И в следственном изоляторе все было именно так. Перед тем, как меня отправили отбывать наказание, я услышала, что некоторые сотрудники сочли мое поведение странным. Что я совершенно равнодушно отнеслась к психиатрической экспертизе и к следственному эксперименту, когда полицейские отвезли меня на дачу, чтобы провести по месту преступления. Они говорили, что я часто улыбалась, но за той улыбой скрывалось полное хладнокровие и отсутствие эмоций.

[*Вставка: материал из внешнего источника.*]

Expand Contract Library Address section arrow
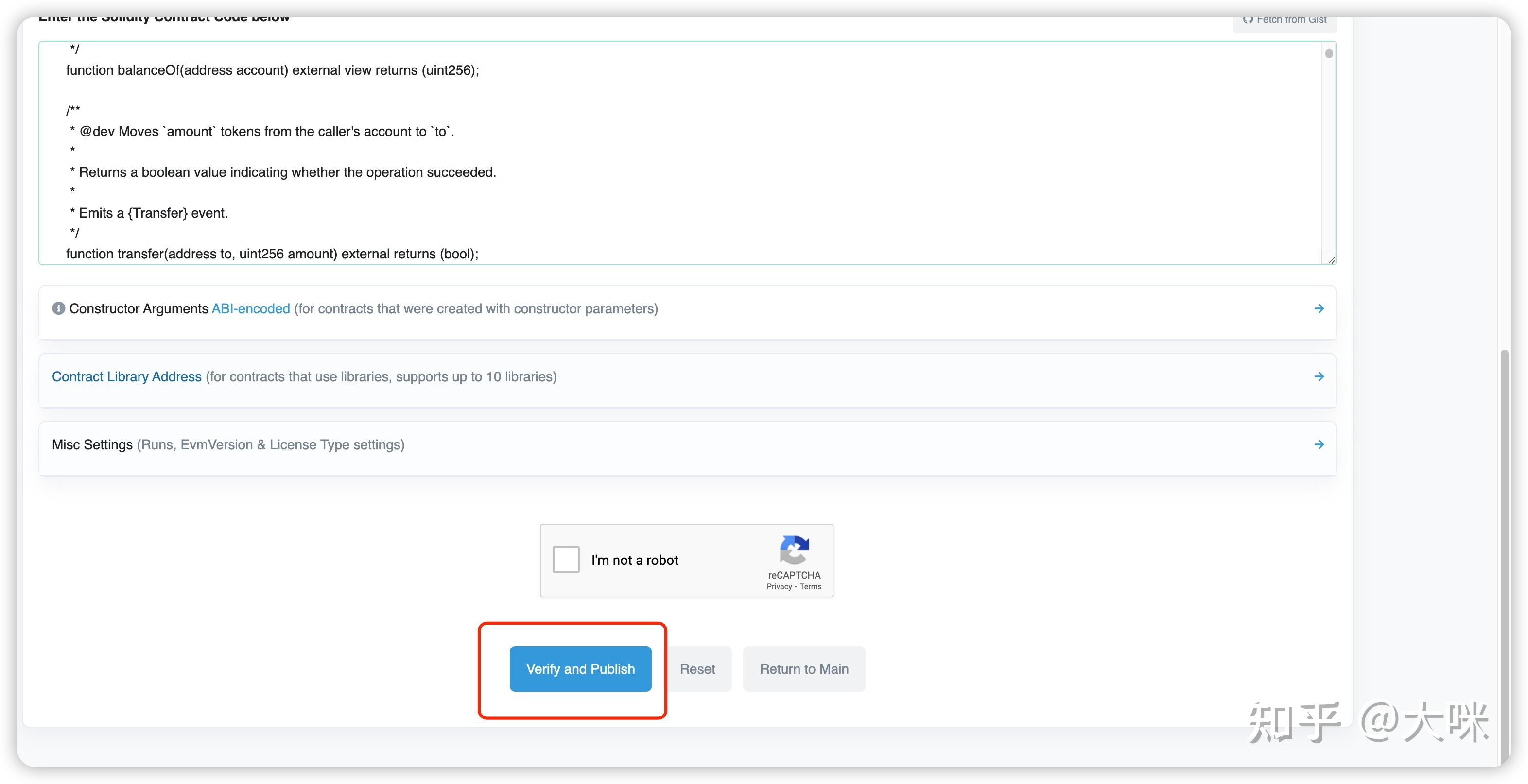This screenshot has height=784, width=1528. point(1319,376)

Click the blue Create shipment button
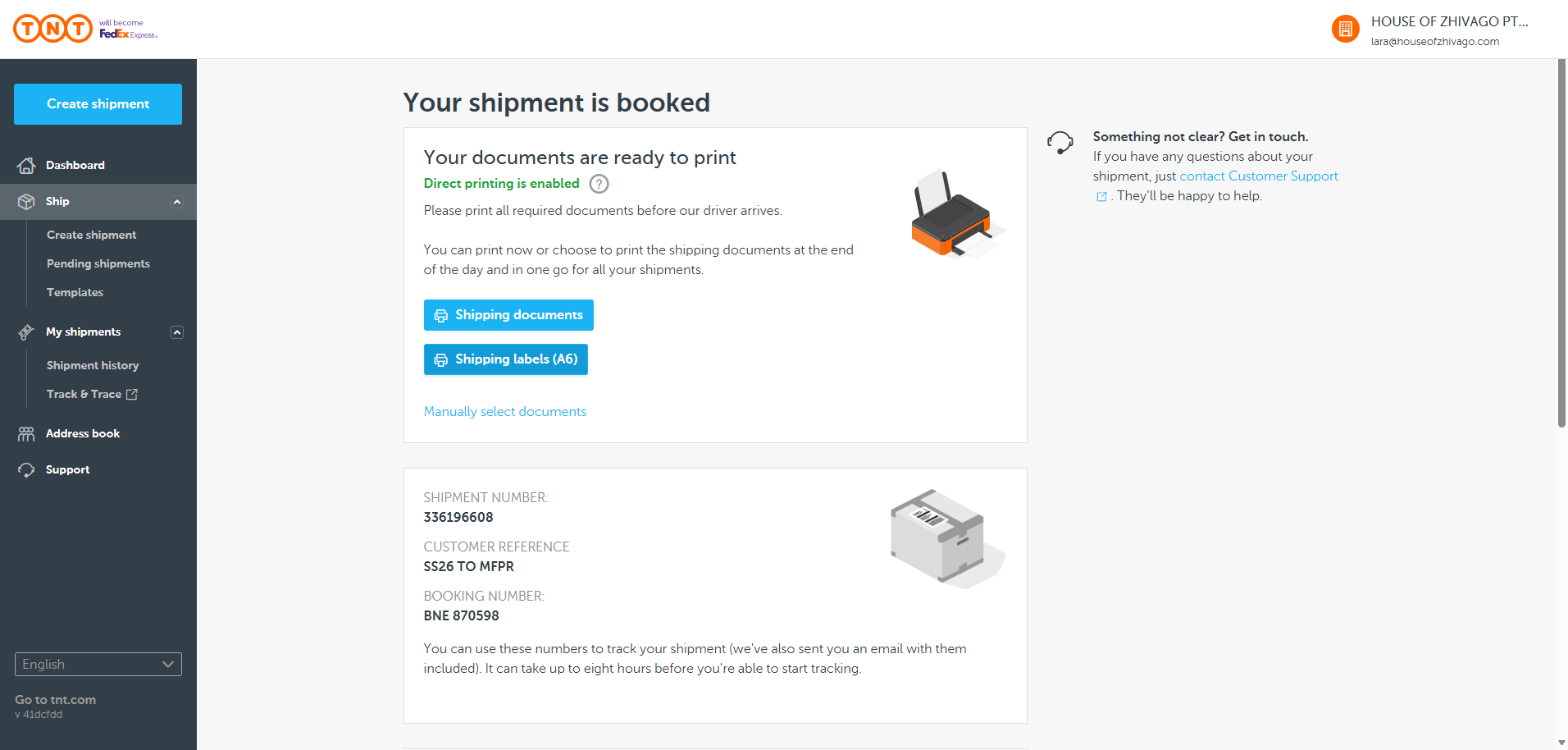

Признаю, я не прилагала усилия к тому, что запомнить тех, кто приносил мне еду, тех, кто запирал камеру или отпирал ее, чтобы сопроводить меня в туалет, в прогулочный двор или на допрос. Лица сменялись, а я надеялась, что не останусь там надолго. Просто отказывалась в это верить. Если бы я уступила, поддалась скорби по Симону, по маме, страху одиночества, то погрузилась бы во тьму, из которой потом бы не выбралась. Поэтому я вела себя вежливо, а дни и недели проходили, сменяя друг друга. То, что я держалась и даже иногда выдавливала из себя улыбку, сама я воспринимала как нечто позитивное, что потом зачтется мне в плюс.
А получилось наоборот:
Если бы существовало руководство, как надлежит вести себя, чтобы считаться нормальной, когда вся твоя жизнь разорвана в клочья, я прочла бы его с большим интересом. Но истина проста: каждый видит то, что хочет видеть.
Мое поведение во время процесса тоже стало предметом анализа: журналисты ловили каждое изменение тембра голоса во время выступления.
Отмечали, если я говорила возмущенно или равнодушно. Один журналист написал, будто я вела себя С пренебрежением, когда зачитывали результаты вскрытия Симона, не отреагировав даже тогда, когда суду представлялись самые ужасающие подробности. У меня хватило наглости преспокойно закрыть глаза и сделать вид, что я сплю во время прослушивания звонка моей сестры в «службу SOS».
Я же нашла единственный способ все это вынести. Если я с трудом поддерживала себя в состоянии бодрствования, то не потому, что мне было скучно. Я была истощена до предела. Никто не предупредил меня, что возможна подобная реакция. Просидев долгие месяцы в изоляции, я вдруг оказалась в центре всеобщего внимания. После полной пассивности вынуждена была сосредотачиваться в течение многих часов. А подробное описание чудовищного насилия было настолько невыносимым, что мое сознание просто отказывалось все это воспринимать. Я не хотела слышать, как Симону перерезали сонную артерию, как из него вытекла вся кровь, — и знать, что во всем этом обвиняют меня.